The ordinary-sized words are for everyone, but the big ones are especially for children.

Monday, 2 January 2012

Spot the frippet: horizon.

'Tis the season to be hopeful...
...All of our eyes on 
The distant horizon

as the old song says.

Mind you, if you're riding along on the crest of a wave (as the same old song also says) then the horizon will be rather further away than if you're in a trough.

I could probably base a whole sermon on that idea if I were a clergyman. Luckily for all of us, however, I never got further than Sunday School teacher - and that was a long time ago.
There are all sorts of different horizons. True horizon is the boundary between the earth and the sky, though getting a look at it is quite unusual because half the time it's covered up by trees and buildings and stuff. The edge between the sky and that sort of thing is the visible horizon.
An archaeological horizon is a band of earth containing artifacts of the same date; a soil horizon is similar, but usually much older.
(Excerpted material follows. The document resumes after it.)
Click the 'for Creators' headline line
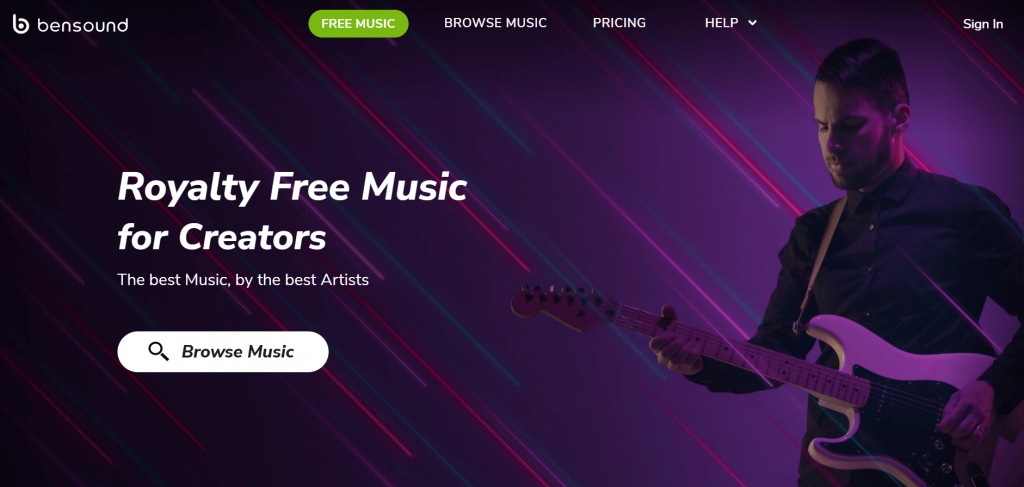 (x=222, y=236)
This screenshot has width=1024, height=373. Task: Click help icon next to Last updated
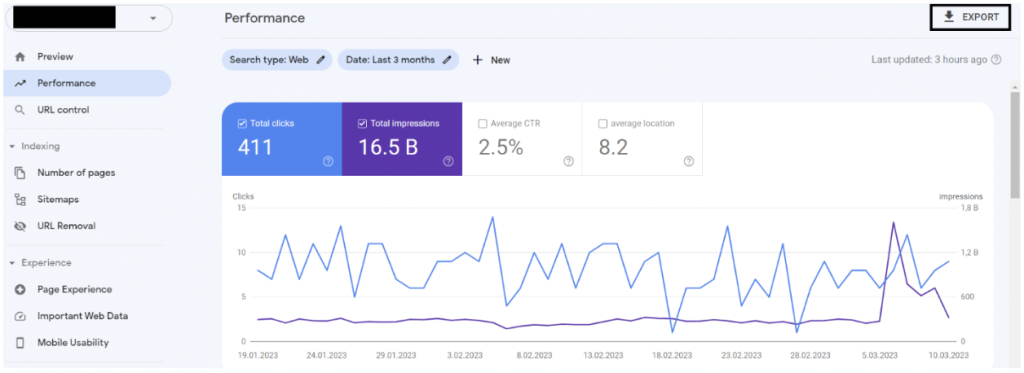click(x=996, y=59)

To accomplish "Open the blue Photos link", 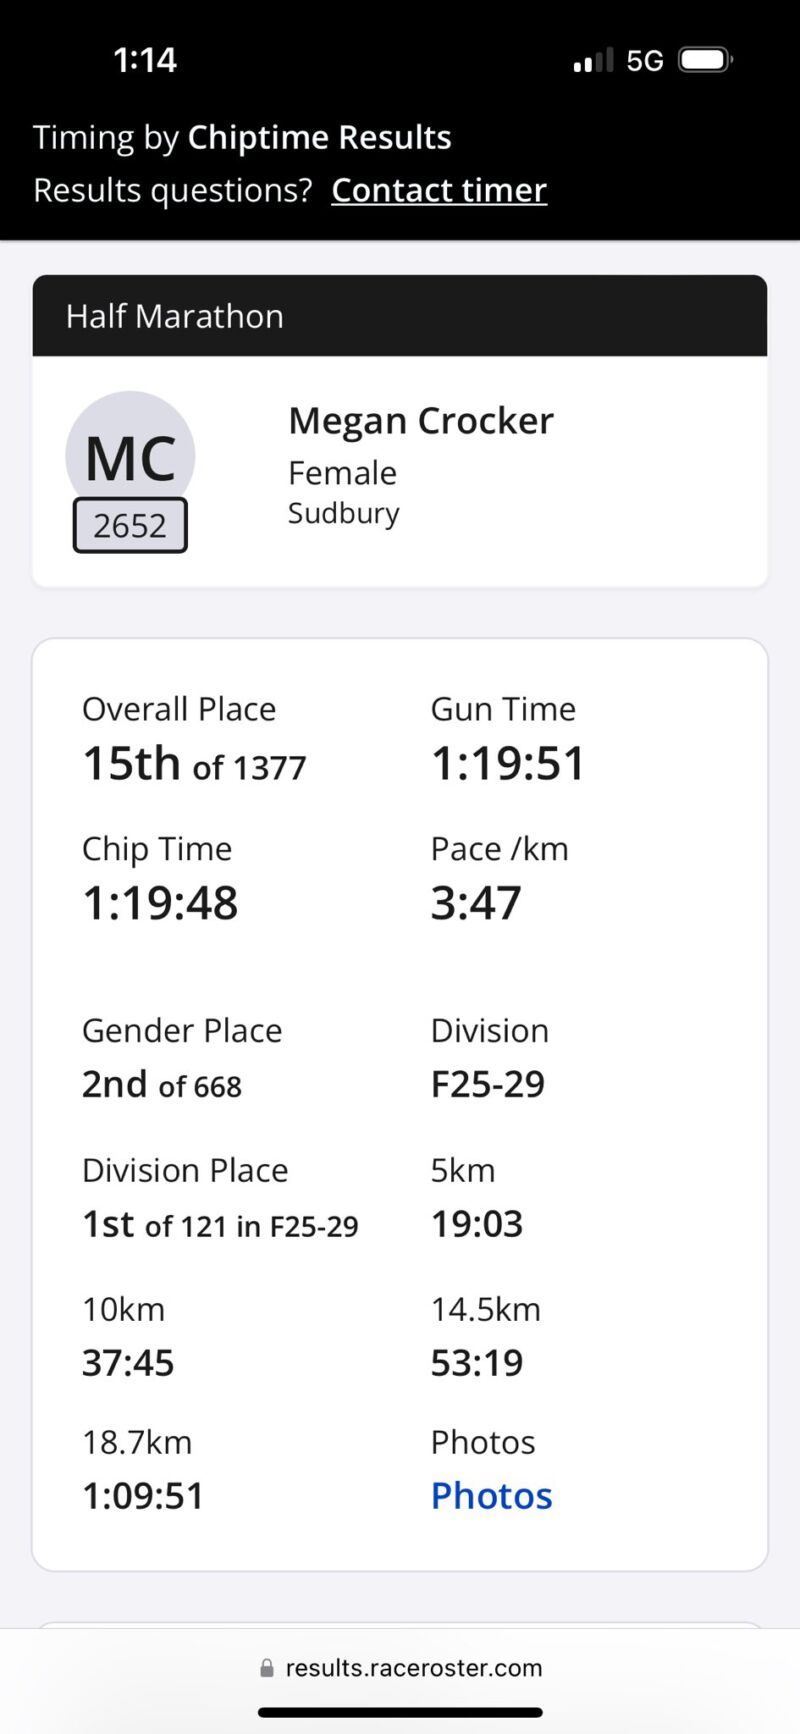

It might contain a band of fossils.
The cosmological horizon is the biggest of them all: it's the furthest distance a particle can have travelled in the time since the universe was created.
Most of us, however, have smaller horizons: like finishing the current book. Or having dinner.

Spot the frippet: horizon. This word is from the Greek phrase horizōn kuklos, which means separating or limiting circle. Before that the word's from horizein, to divide, and before that, perhaps from oros, which is a boundary or landmark, or from horos, which means limit.

1 comment:

  1. In polls of favourite words, I often say HORIZON. I love it. It sounds exactly like what it is, if you see what I mean!